*** Opening of Data for processing ***

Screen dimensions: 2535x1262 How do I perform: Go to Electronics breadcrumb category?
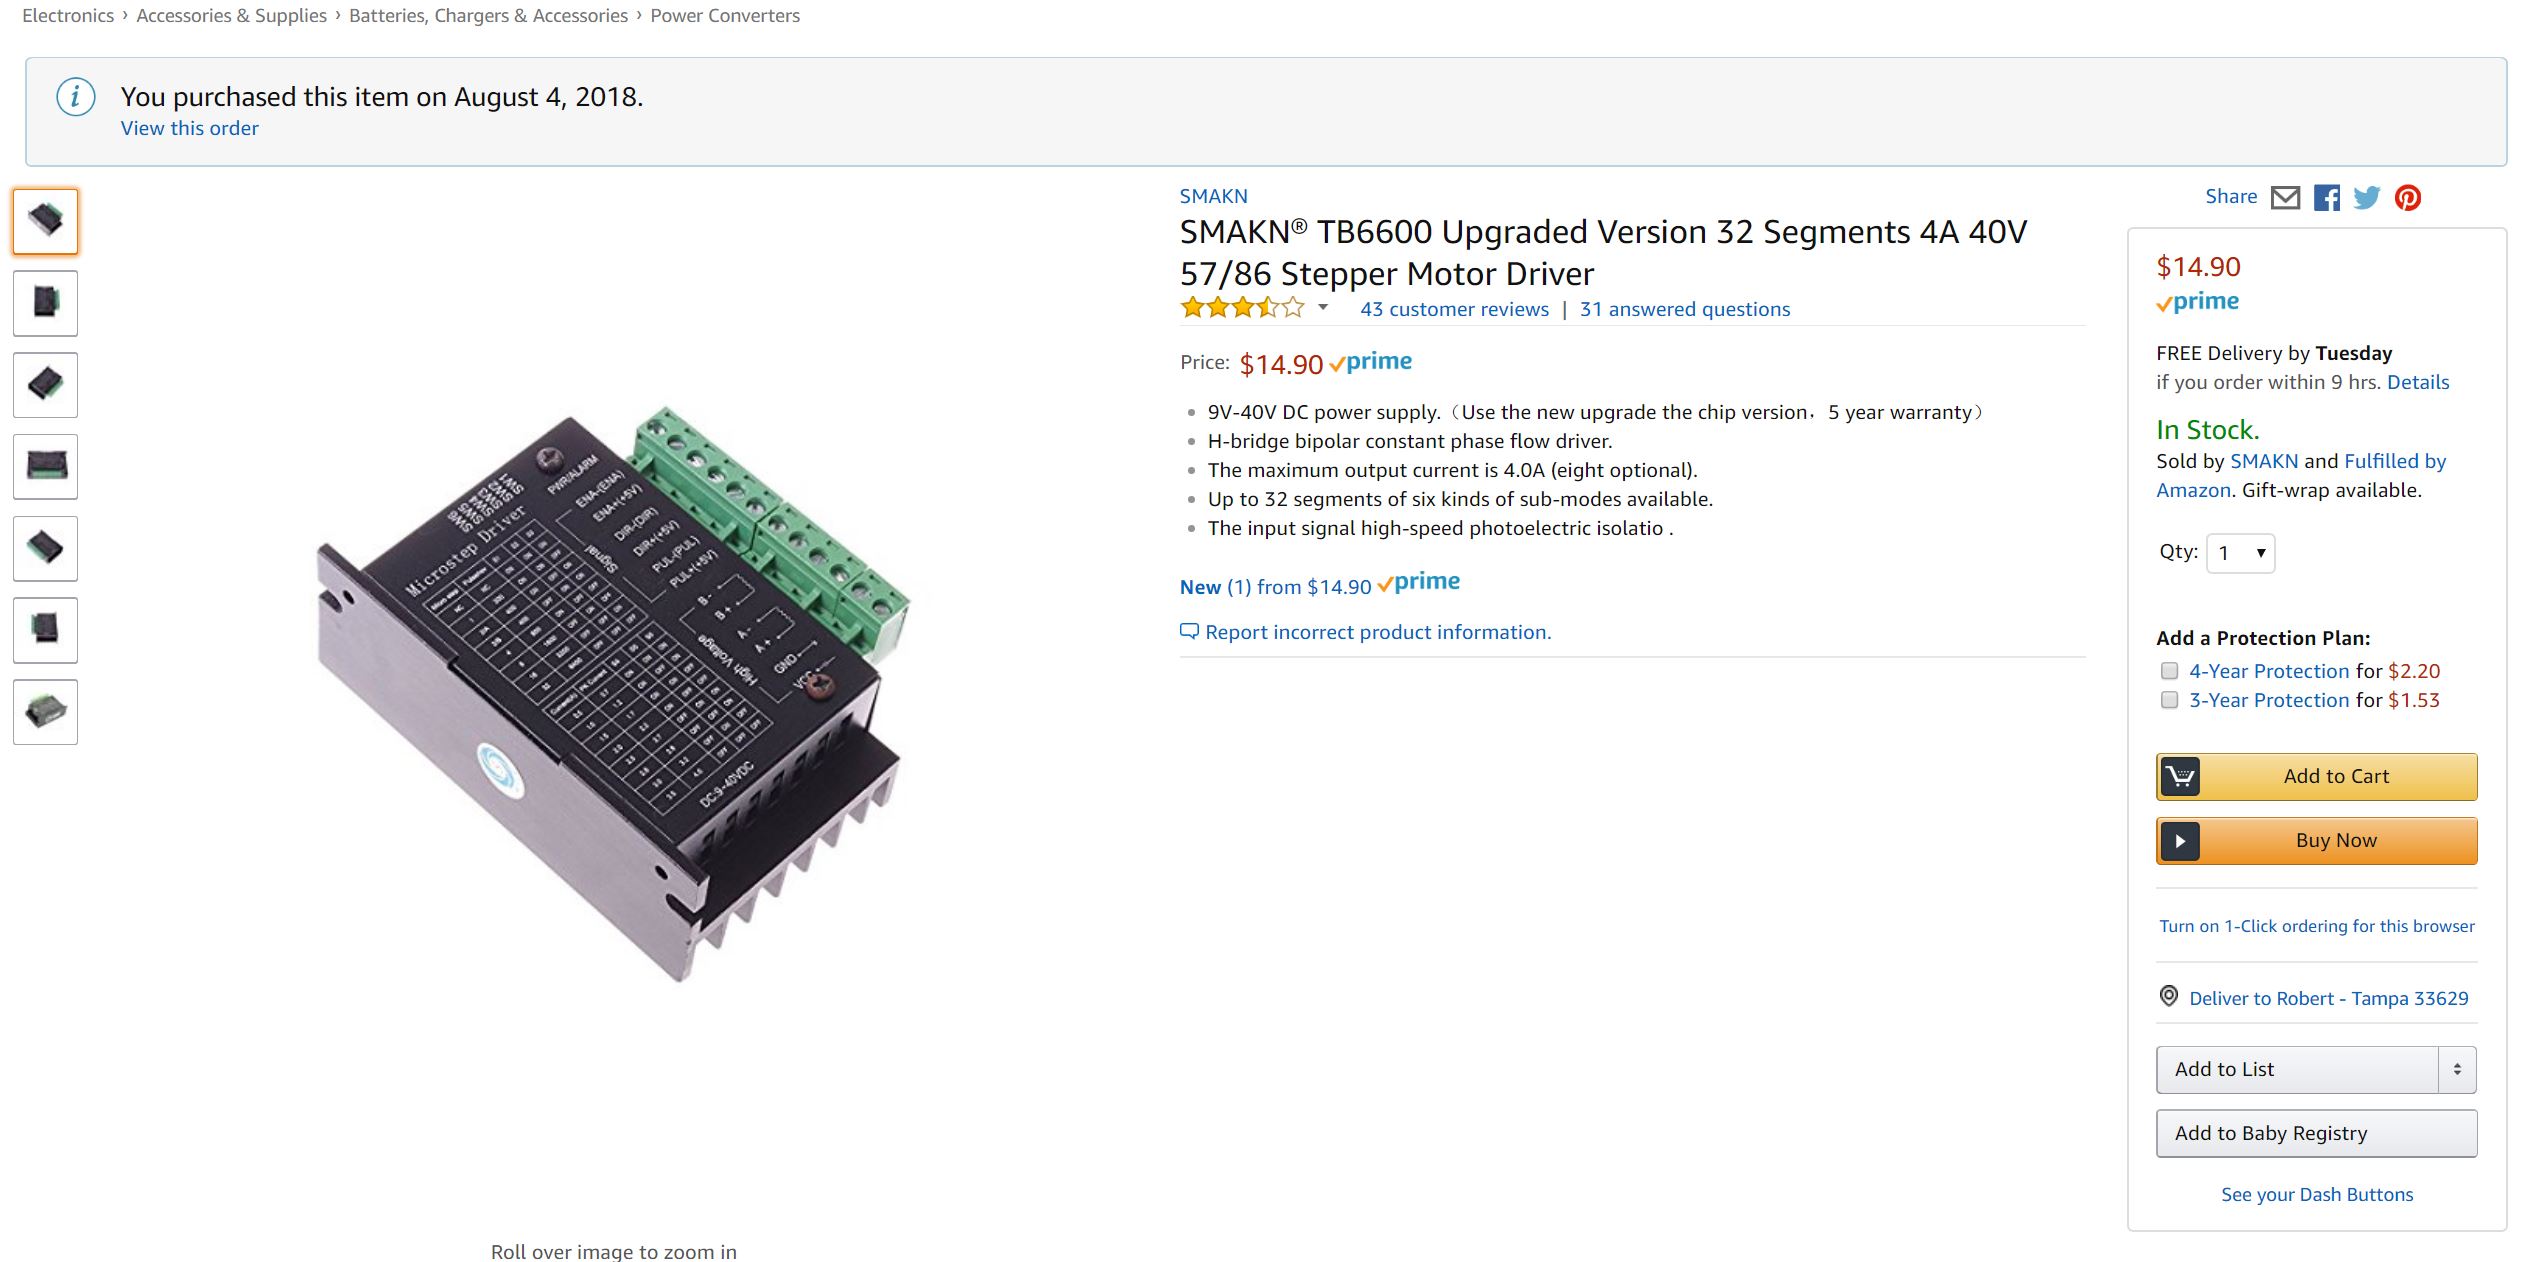[68, 16]
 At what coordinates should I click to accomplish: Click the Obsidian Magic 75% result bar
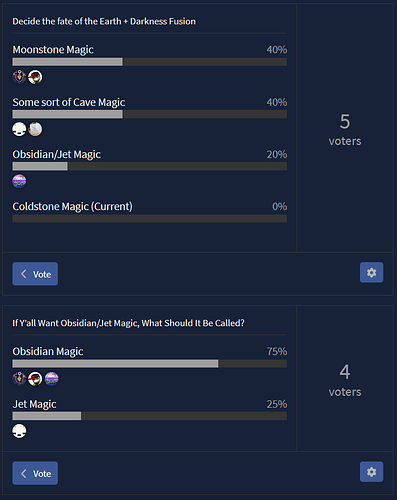(x=150, y=364)
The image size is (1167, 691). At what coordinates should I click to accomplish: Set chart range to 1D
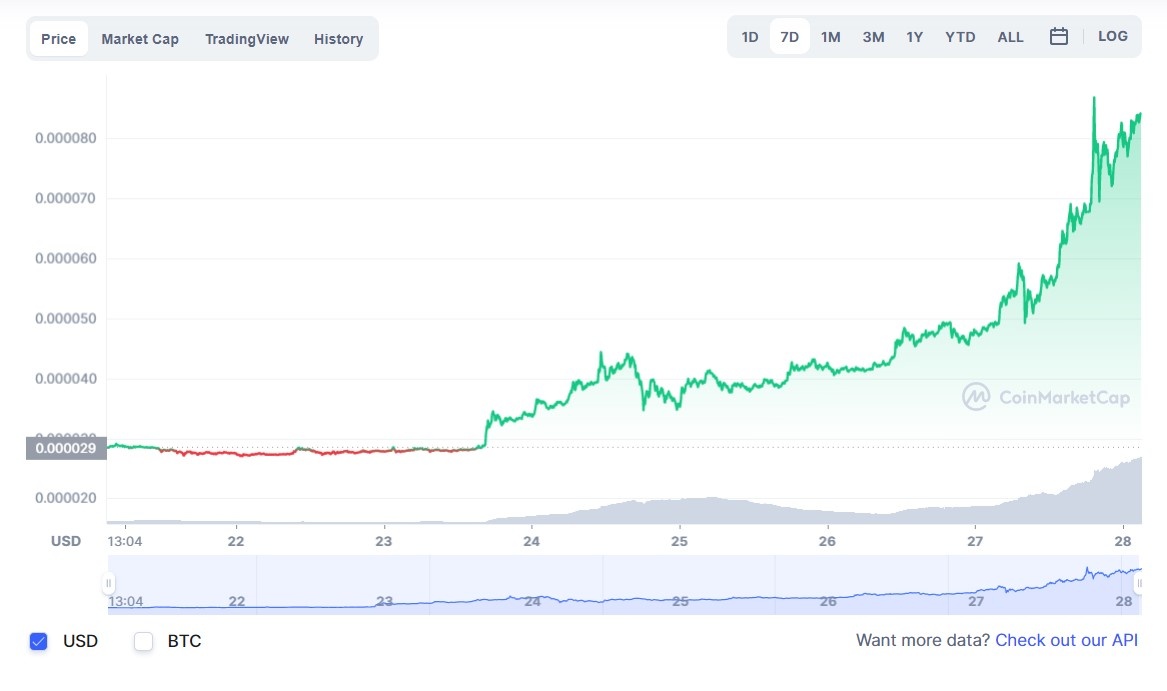(750, 37)
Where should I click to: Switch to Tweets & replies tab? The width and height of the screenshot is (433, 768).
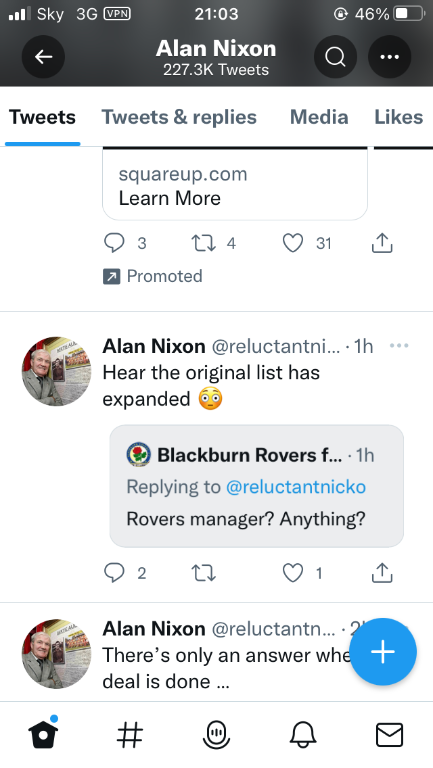point(179,117)
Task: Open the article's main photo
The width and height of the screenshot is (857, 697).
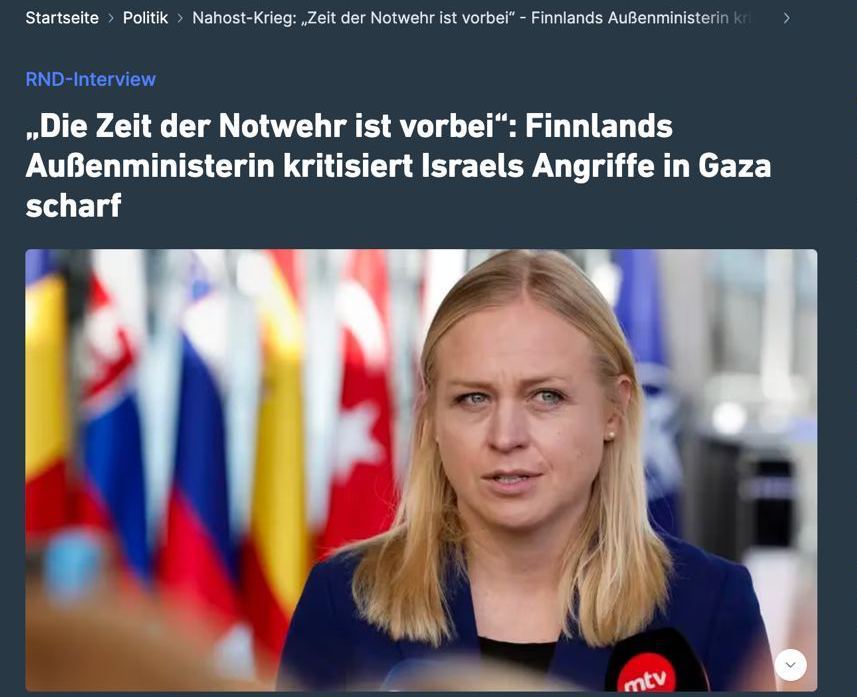Action: (x=421, y=470)
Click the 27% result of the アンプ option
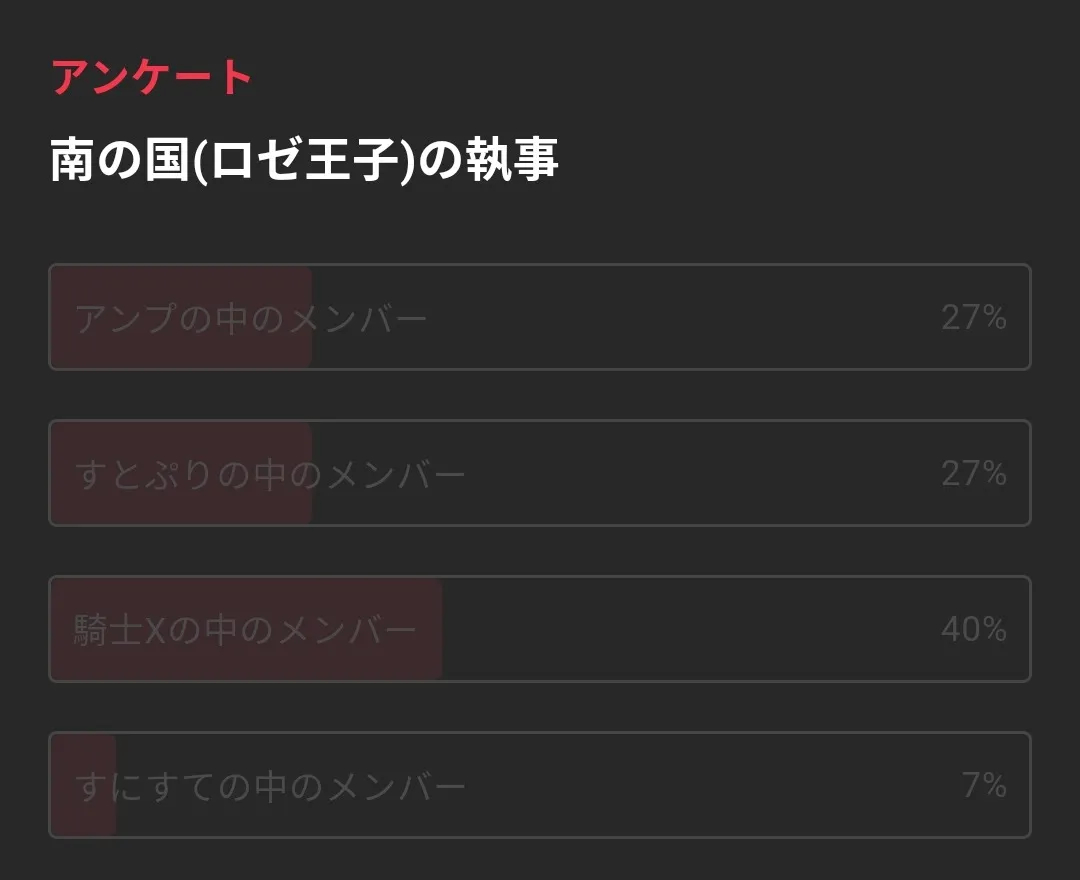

*** Close of Data for processing ***

## [Your goal]
The answer must be the exact lines from the line with "The width and height of the screenshot is (857, 697)." to the final line of the data, both ends included, with no pictures.

## [Exercise solution]
The width and height of the screenshot is (857, 697).
Action: (x=421, y=470)
Click the 27% result of the アンプ option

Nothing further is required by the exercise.